● **TASK OBJECTIVE**
Convert the lines from the one with "Viewport: 512px width, 384px height." to the one with "the purple 0" into a numbered list, skipping blank lines and leaving out the pictures.

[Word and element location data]

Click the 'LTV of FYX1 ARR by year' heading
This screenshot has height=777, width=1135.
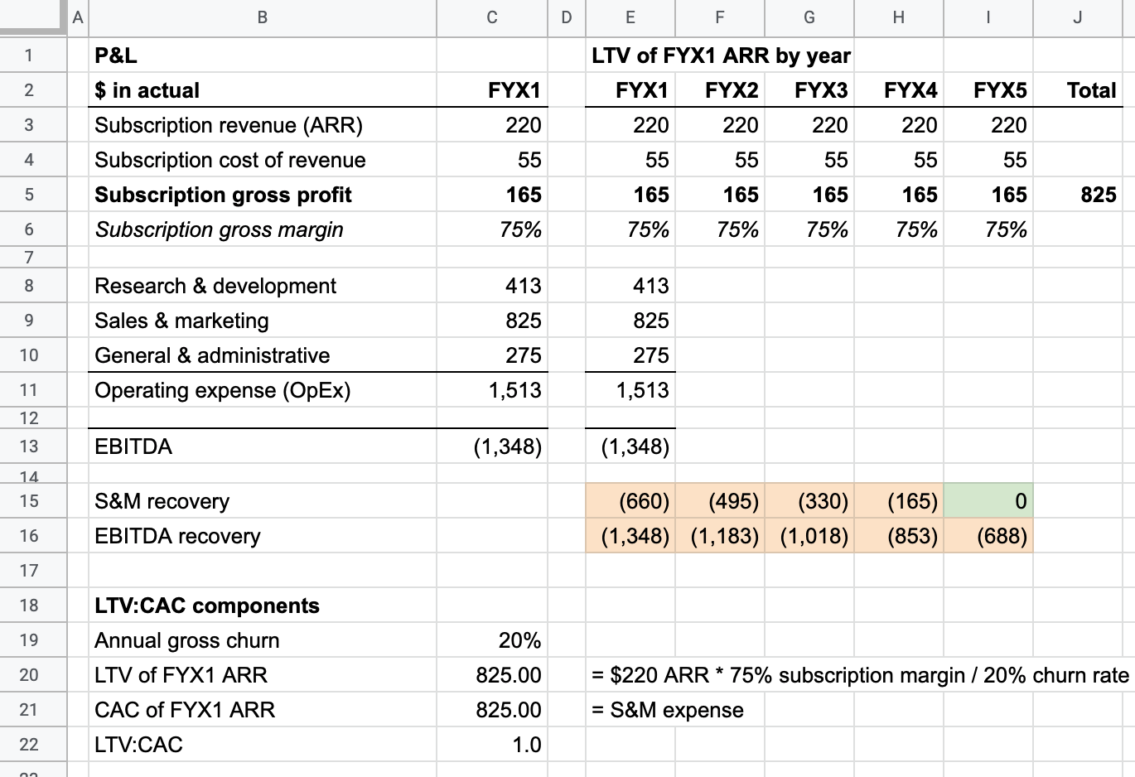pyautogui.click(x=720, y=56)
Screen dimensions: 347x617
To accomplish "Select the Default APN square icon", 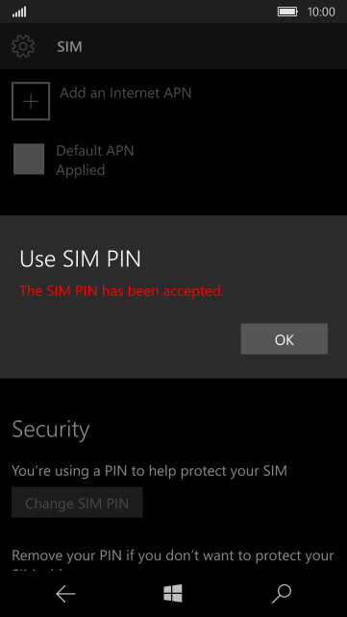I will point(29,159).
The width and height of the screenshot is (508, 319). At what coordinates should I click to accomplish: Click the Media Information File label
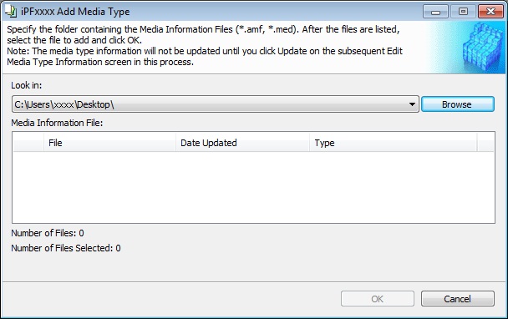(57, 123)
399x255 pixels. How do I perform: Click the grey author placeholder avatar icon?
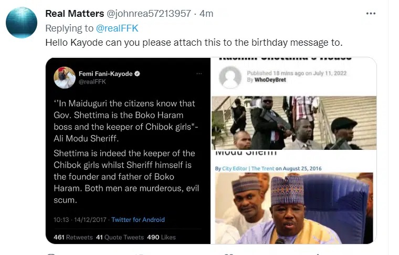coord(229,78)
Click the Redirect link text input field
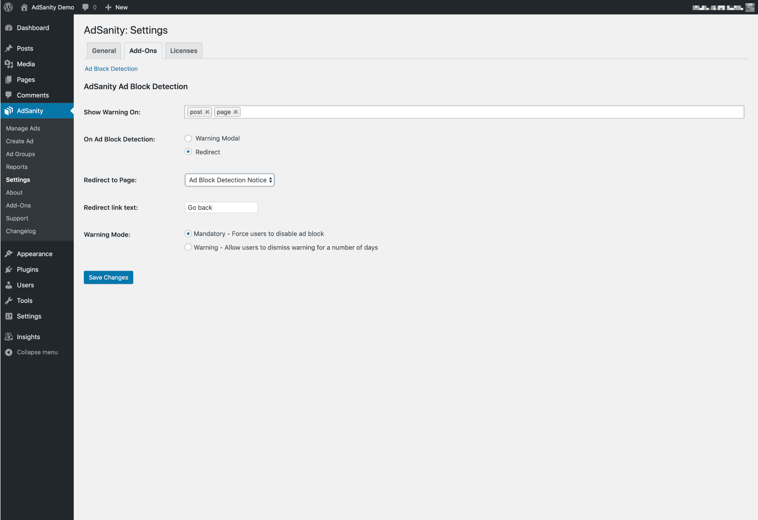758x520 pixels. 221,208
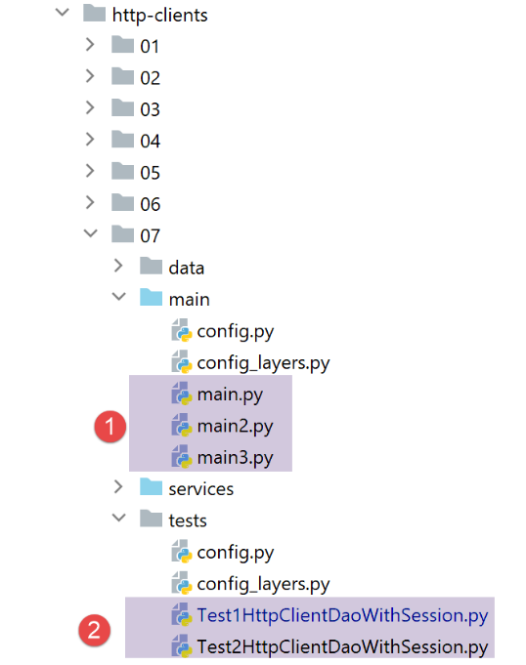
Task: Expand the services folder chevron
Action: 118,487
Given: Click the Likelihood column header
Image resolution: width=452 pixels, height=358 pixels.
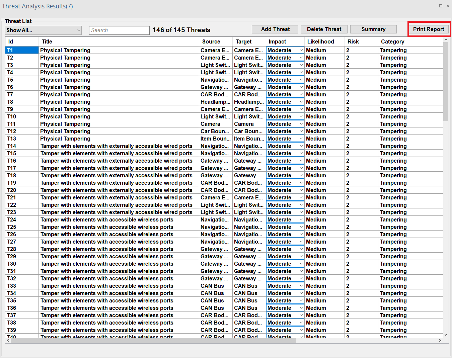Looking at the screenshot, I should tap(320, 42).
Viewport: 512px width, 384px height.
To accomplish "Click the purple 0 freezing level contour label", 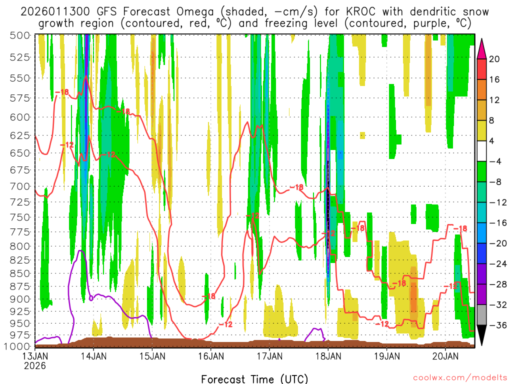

--

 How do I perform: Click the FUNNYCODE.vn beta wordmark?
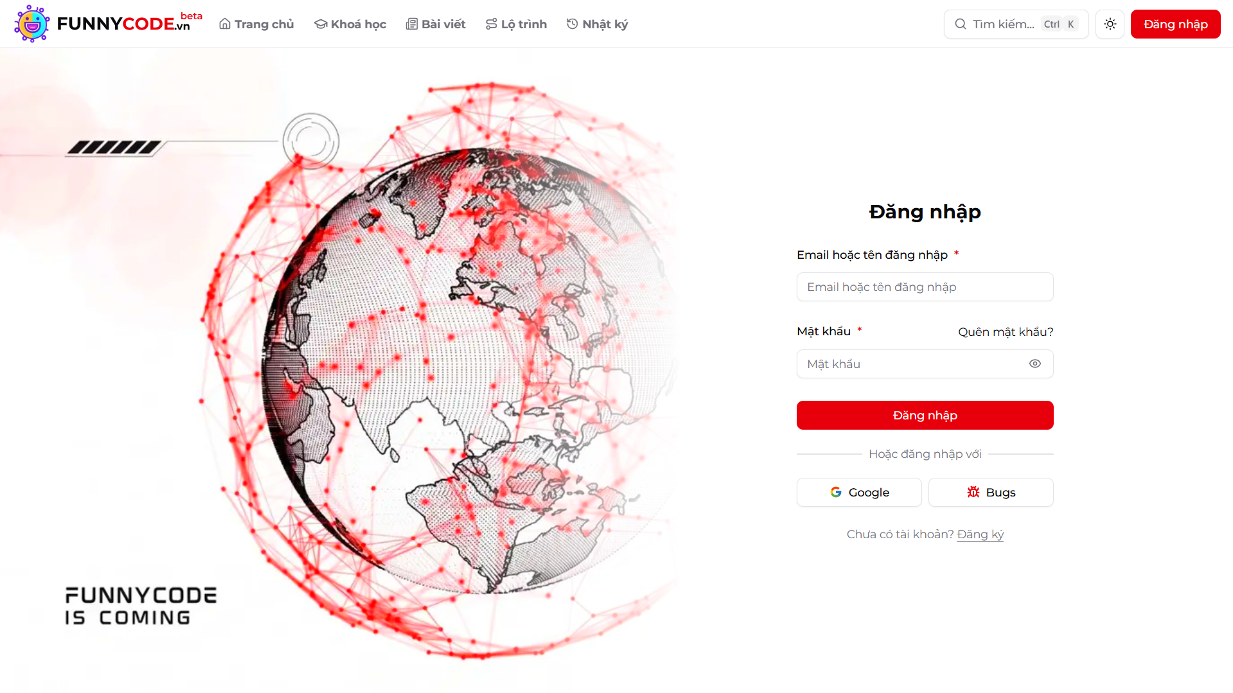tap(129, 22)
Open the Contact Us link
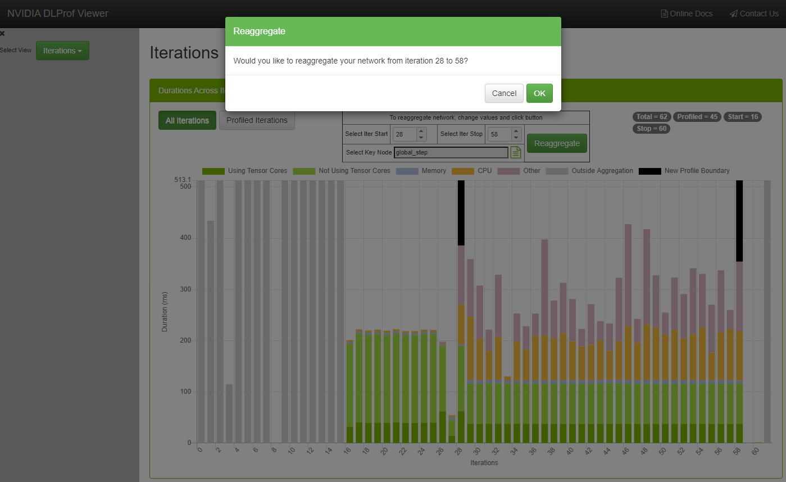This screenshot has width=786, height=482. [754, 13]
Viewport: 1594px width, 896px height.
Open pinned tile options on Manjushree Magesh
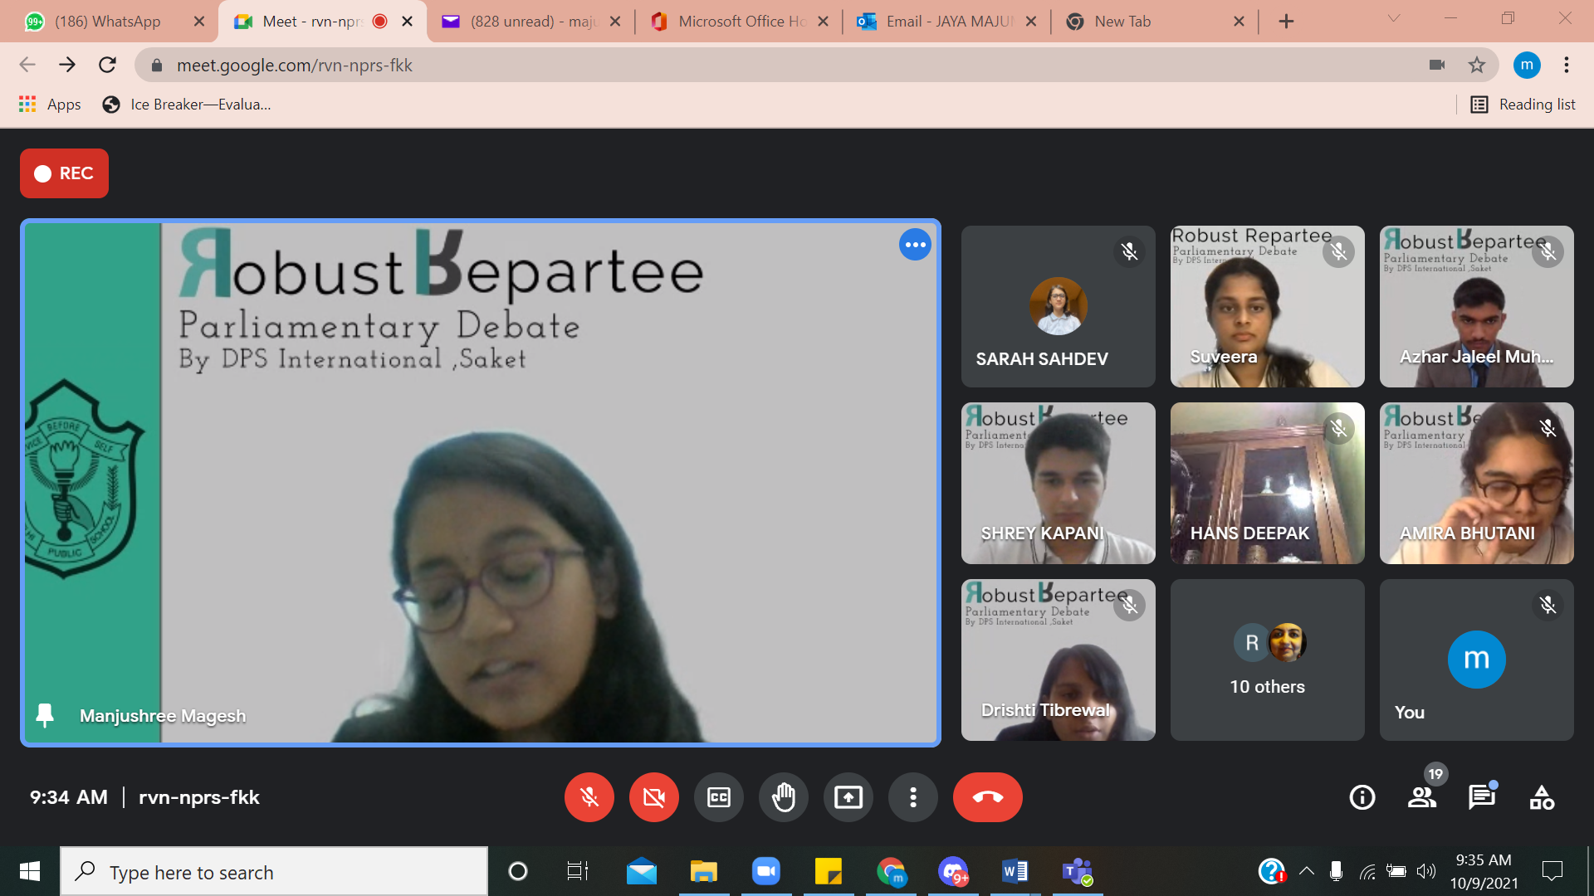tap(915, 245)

---

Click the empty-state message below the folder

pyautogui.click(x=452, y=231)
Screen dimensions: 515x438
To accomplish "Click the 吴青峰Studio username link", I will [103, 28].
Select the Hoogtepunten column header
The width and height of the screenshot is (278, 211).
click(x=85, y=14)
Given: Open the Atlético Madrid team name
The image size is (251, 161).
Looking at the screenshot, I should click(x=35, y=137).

● **RESPONSE TO THIS TASK**
1. Viewport: 512px width, 384px height.
2. To accomplish "Click the purple 0 freezing level contour label", 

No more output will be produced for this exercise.